Confusing enumeration with the core VAMP ratio. Enumeration is a separate Visa monitoring programme with its own threshold. Remediating enumeration (card-testing defence) does not directly improve the core VAMP ratio — though it may reduce downstream TC40 from successful card tests. Do not conflate the two.

Over-tightening fraud rules without measuring revenue impact. Blocking all high-risk BIN corridors, flagging all first-time purchases, or applying broad velocity rules can reduce TC40 while significantly reducing approval rate and revenue. In a 90-day monitoring window, lost revenue may exceed the cost of the VAMP fees. Measure the false-positive impact of every rule change weekly.

Waiting for the acquirer to lead the remediation. Acquirers have compliance obligations to Visa and will enforce them regardless of whether the merchant has a plan. The merchant's role is to provide active, documented remediation that reduces the acquirer's risk. A passive posture delays resolution and signals low urgency to the acquirer.

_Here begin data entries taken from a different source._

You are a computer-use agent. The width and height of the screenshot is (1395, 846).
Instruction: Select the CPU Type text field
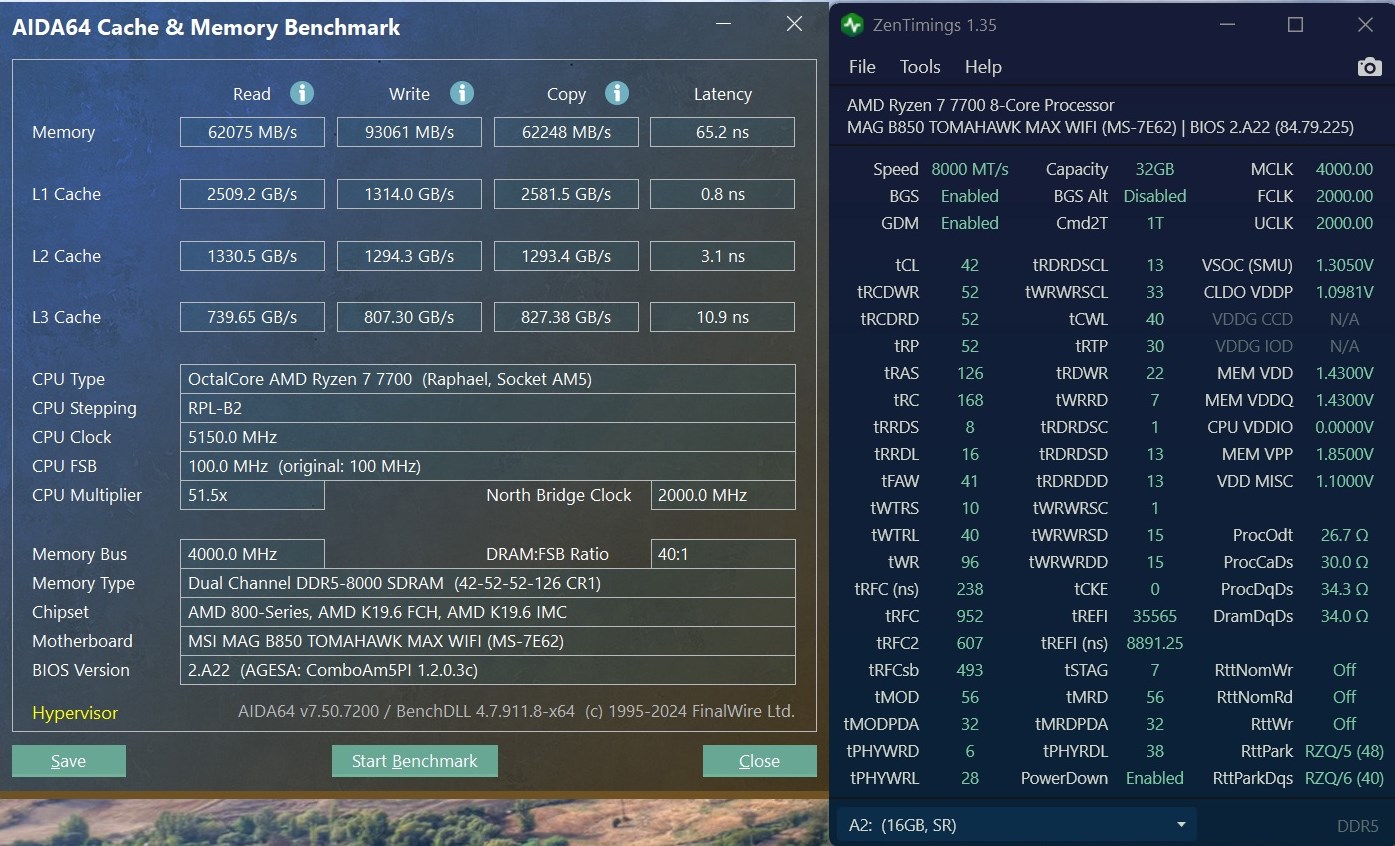coord(487,379)
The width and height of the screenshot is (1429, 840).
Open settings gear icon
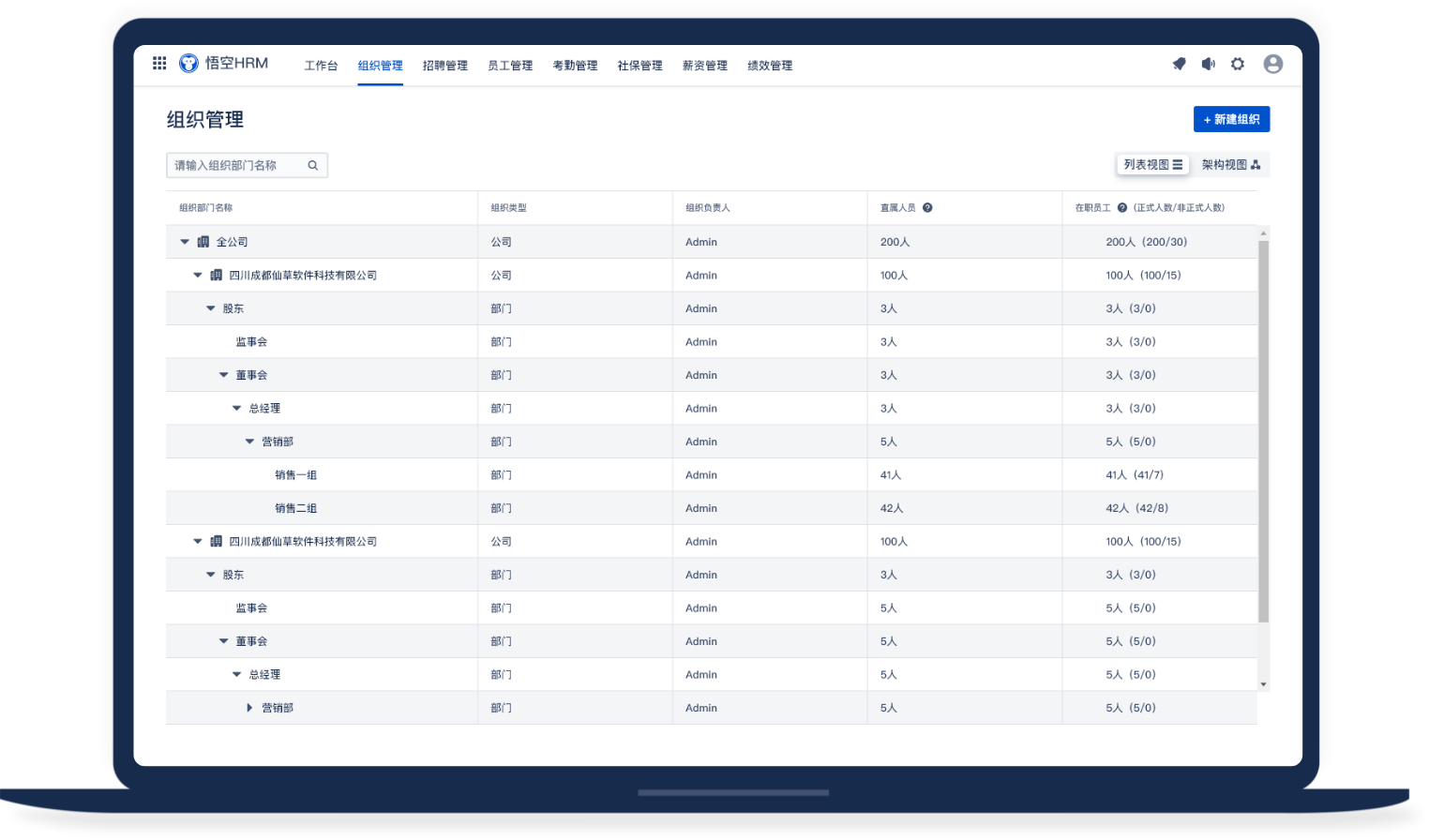pyautogui.click(x=1238, y=64)
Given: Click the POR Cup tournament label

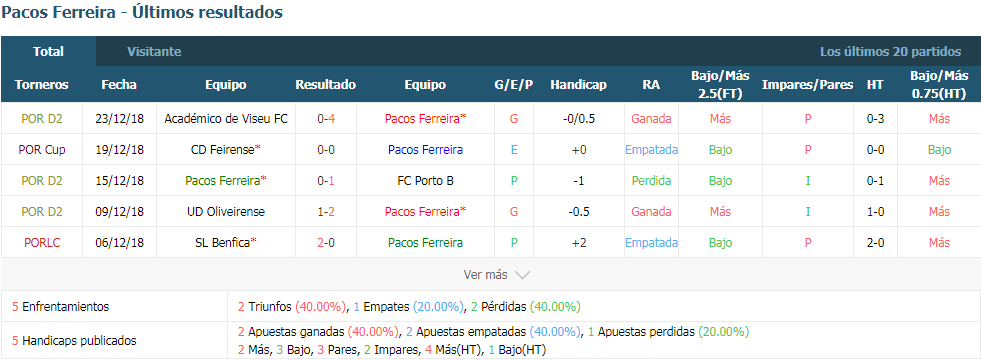Looking at the screenshot, I should point(42,150).
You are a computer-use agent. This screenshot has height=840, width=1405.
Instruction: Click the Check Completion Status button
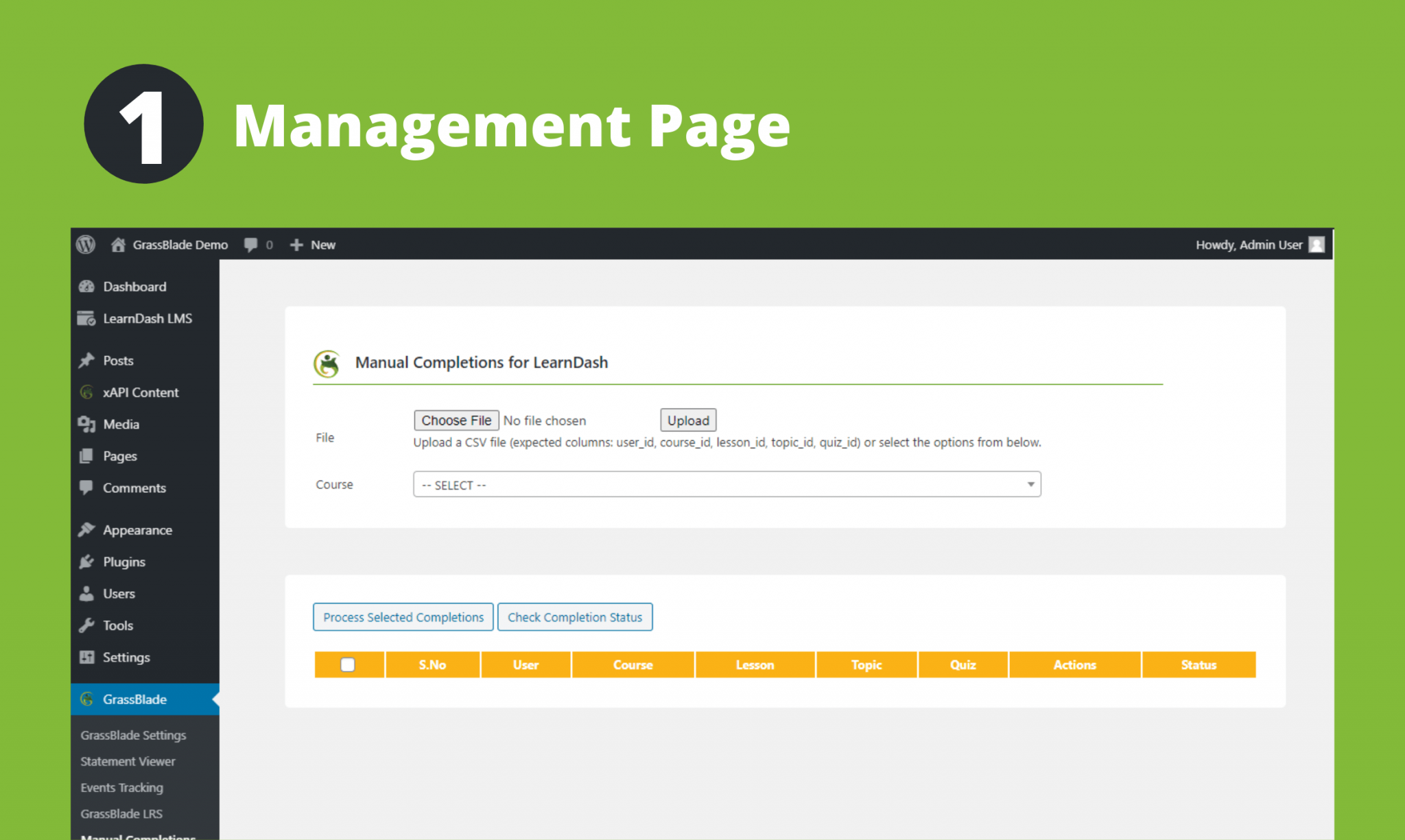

Fixing global rules when the issue is localised. If 80% of TC40 exposure comes from one BIN corridor, one product type, or one reseller channel, a global rule change suppresses approval rate across your entire volume while only partially addressing the actual problem. Segment first, then apply the minimum scope of control necessary to address the elevated cohort.

Fixing the ratio without fixing the underlying problem. Aggressive refunding, broad 3DS2 blanket deployment, or bulk transaction blocking can move the ratio number in the short term while leaving the root cause in place. The goal is not to survive the monitoring period — it is to build permanent controls that prevent re-entry.